Tararua celeripes
- Conservation status: Data Deficient (NZ TCS)

Scientific classification
- Domain: Eukaryota
- Kingdom: Animalia
- Phylum: Arthropoda
- Subphylum: Chelicerata
- Class: Arachnida
- Order: Araneae
- Infraorder: Araneomorphae
- Family: Agelenidae
- Genus: Tararua
- Species: T. celeripes
- Binomial name: Tararua celeripes (Urquhart, 1891)
- Synonyms: Habronestes celeripes;

= Tararua celeripes =

- Authority: (Urquhart, 1891)
- Conservation status: DD
- Synonyms: Habronestes celeripes

Species of spider

Tararua celeripes is a species of Agelenidae that is endemic to New Zealand.

==Taxonomy==
This species was described as Habronestes celeripes in 1891 by Arthur Urquhart from male and female specimens.
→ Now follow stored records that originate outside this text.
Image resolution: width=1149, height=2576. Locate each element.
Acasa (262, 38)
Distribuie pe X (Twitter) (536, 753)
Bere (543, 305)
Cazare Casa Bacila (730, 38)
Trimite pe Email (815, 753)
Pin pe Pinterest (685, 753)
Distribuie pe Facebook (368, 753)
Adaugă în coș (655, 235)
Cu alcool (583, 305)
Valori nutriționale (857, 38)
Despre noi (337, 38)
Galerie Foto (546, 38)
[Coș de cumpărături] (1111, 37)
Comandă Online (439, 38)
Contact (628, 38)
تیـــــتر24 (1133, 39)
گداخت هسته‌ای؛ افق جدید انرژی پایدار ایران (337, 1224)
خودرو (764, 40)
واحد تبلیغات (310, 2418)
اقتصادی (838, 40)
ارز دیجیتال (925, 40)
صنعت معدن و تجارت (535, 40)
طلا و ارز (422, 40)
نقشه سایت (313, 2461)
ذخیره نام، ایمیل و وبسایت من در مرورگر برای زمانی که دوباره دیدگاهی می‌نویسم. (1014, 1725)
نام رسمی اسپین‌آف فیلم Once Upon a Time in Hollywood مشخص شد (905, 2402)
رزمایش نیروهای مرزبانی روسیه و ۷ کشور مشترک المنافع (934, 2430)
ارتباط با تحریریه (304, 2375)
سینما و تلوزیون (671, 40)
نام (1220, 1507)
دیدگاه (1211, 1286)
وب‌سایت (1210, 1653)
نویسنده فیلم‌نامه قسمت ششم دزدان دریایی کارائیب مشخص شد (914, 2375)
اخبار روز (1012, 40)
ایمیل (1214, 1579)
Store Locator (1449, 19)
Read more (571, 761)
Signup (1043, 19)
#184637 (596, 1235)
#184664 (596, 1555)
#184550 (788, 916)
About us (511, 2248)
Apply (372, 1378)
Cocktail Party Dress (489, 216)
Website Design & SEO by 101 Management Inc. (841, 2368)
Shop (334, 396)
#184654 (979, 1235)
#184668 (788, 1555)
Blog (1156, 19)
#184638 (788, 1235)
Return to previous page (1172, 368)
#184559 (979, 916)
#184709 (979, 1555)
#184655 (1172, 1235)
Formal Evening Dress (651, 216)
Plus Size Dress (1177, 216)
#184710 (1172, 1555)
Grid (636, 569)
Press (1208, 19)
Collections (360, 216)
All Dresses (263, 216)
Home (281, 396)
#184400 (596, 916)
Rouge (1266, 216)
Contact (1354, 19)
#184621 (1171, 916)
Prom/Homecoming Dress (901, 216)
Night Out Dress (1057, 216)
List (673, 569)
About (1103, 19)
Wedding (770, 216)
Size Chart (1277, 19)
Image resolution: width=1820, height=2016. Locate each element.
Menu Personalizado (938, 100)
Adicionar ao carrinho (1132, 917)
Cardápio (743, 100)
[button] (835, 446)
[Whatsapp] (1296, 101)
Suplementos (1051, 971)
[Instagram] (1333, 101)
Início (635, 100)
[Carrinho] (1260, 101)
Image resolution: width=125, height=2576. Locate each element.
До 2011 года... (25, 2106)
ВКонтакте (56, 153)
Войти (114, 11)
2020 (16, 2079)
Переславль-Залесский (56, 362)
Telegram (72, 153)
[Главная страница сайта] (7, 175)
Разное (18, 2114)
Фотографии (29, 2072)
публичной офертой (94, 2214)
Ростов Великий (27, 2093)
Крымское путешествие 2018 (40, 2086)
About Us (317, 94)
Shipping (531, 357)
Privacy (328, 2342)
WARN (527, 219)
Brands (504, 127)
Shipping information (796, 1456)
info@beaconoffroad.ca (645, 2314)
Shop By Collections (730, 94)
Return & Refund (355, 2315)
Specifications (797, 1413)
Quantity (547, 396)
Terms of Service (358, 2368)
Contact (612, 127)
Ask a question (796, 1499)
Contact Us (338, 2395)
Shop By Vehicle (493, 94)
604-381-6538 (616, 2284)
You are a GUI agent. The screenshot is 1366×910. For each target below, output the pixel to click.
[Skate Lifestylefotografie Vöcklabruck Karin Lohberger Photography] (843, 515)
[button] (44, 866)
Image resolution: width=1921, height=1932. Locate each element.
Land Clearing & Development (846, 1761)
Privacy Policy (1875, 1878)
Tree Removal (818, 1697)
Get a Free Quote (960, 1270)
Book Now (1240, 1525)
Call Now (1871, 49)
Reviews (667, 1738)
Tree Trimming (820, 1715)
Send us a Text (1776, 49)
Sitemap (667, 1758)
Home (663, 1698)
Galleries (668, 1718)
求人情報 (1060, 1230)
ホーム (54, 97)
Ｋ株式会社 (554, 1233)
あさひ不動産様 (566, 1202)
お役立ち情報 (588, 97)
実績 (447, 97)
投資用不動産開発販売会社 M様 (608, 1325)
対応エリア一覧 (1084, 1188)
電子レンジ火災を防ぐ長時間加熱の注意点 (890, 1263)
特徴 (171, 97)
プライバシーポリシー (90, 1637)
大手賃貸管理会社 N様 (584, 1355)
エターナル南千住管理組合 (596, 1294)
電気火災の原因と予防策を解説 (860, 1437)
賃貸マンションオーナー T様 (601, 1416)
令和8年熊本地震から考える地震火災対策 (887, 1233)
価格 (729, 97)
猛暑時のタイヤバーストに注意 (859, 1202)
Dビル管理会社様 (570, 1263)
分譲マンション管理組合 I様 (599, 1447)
It was most recently revised in 1973. The holotype is considered lost.

==Description==
The female is recorded at 4.00mm in length whereas the male is 4.30mm.

==Distribution==
This species is only known from Taranaki, New Zealand.

==Conservation status==
Under the New Zealand Threat Classification System, this species is listed as "Data Deficient" with the qualifiers of "Data Poor: Size", "Data Poor: Trend" and "One Location".